Archive for August 15th, 2008

When your friends are pregnant and you’re not

One of the hardest things about not knowing if you are ever going to have a baby, is trying to be unselfishly happy for friends who, in a snap, SNAP got pregnant.

The first time I was pregnant, a good friend of mine was also pregnant and a month further along than me. She did it the natural way and it happened the first month they really tried. Just the way it is supposed, huh? When I had the first miscarriage she was the only one of my friends who did not immediately call or write. Look, I know her and avoidance is way of coping. Kind of like Marge Simpson, she puts a smile on her face even when she is completely uncomfortable and upset. It got a little better between us as her pregnancy progressed and I did the right things (generally from a distance — mail and email are helpful tools that way) when her daughter was born.

Tomorrow night I will see a very good friend of mine who also lucked out with a pregnancy. She actually was unknowingly about three weeks or so when she got married in late May. So probably very close to the time her pregnancy began, my second pregnancy was ending the same devestating way as the first. Now she will just about be showing a baby bump.

She told me via email in July. A few of our friends were together the night before and she shared her early good news with some trepidation (she was 9 weeks along after all) and lots of hope and excitement. It was well placed as she has sailed through the first trimester.

It may seem strange she sent it by email. Not very personal. But she knows me and as she said in the email, she wanted me to process and absorb this on my own time. I can’t fault that — although the timing sucked. Not a good way to start the work day especially right before a meeting.

Like before, I know this is hurting or at least interrupting our friendship. My happiness for her is tempered by my own sadness. Any excitement I might feel is tainted by my own anger. Why did she get pregnant right away when I need to cope and deal with infertility, drugs and needles? Why has it been so smooth for her when I had my heart wrenched, not once but twice by miscarriage? Why can’t I be a mom?

I asked my husband the other week if he felt like we were being punished. I know that I am a generally decent person. I try to do good and be good on a regular basis. So why is this happening to us when we want to be parents so bad? Logically, I know karma or some sick deity are not out to get me. At the same end, I also know there is at least a sliver of me deep inside that feels like I must have done something horribly wrong and this is my punishment.

And now, to make things even tougher, my good friend is going through a wonderful exciting time and I can not be there to feel pure joy and support for her. It will drive a wedge — and that means another important part of my life is on hold, crumpled. 

I would like to be the brave, selfless friend who puts aside her own hurts and pain to embrace fully the happiness of others. I hope to be in that emotional place someday. But I can not be there now. It is too soon and I am in this weird netherland where I don’t know if I will be able to have baby. Or if I never will.

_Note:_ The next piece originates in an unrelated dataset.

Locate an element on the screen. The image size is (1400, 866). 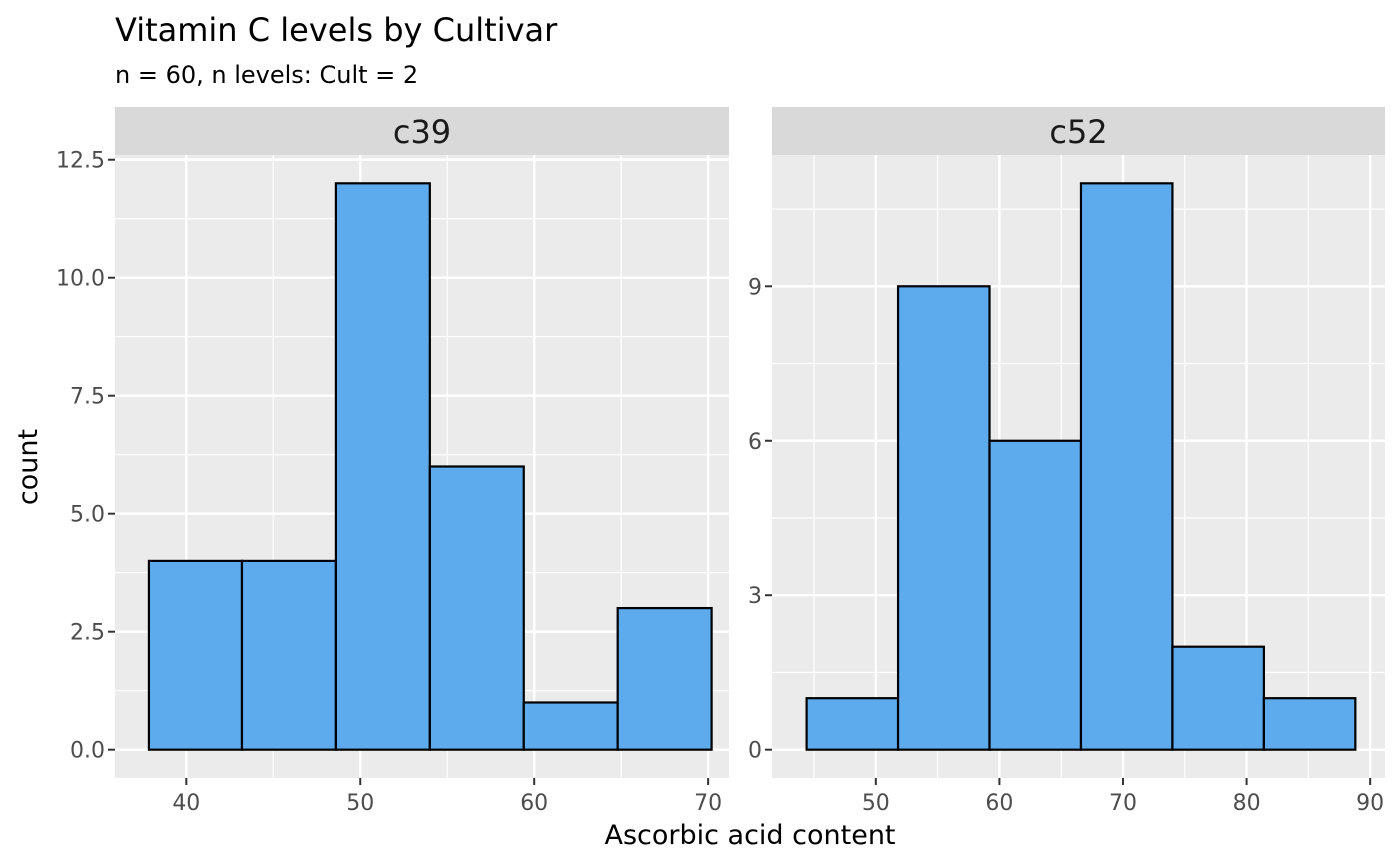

Babies can change everything, right? I have heard — first hand and otherwise– that it’s hard for a mom to relate to her non parent friends. Her life revolves around this bright shiny being. What if you feel like a parent deep in your heart? What makes a mom? Someone who has hoped all of her life for a baby? Someone who went through tests and expensive drugs and miscarriages just to have one? Someone who felt twinges, puked if she didn’t eat breakfast and her body change as the new embryo, new life took hold? 

I don’t have baby to hold or care for. Technically and on every logical count I am not a mom. Outside nothing has changed. Inside everything has.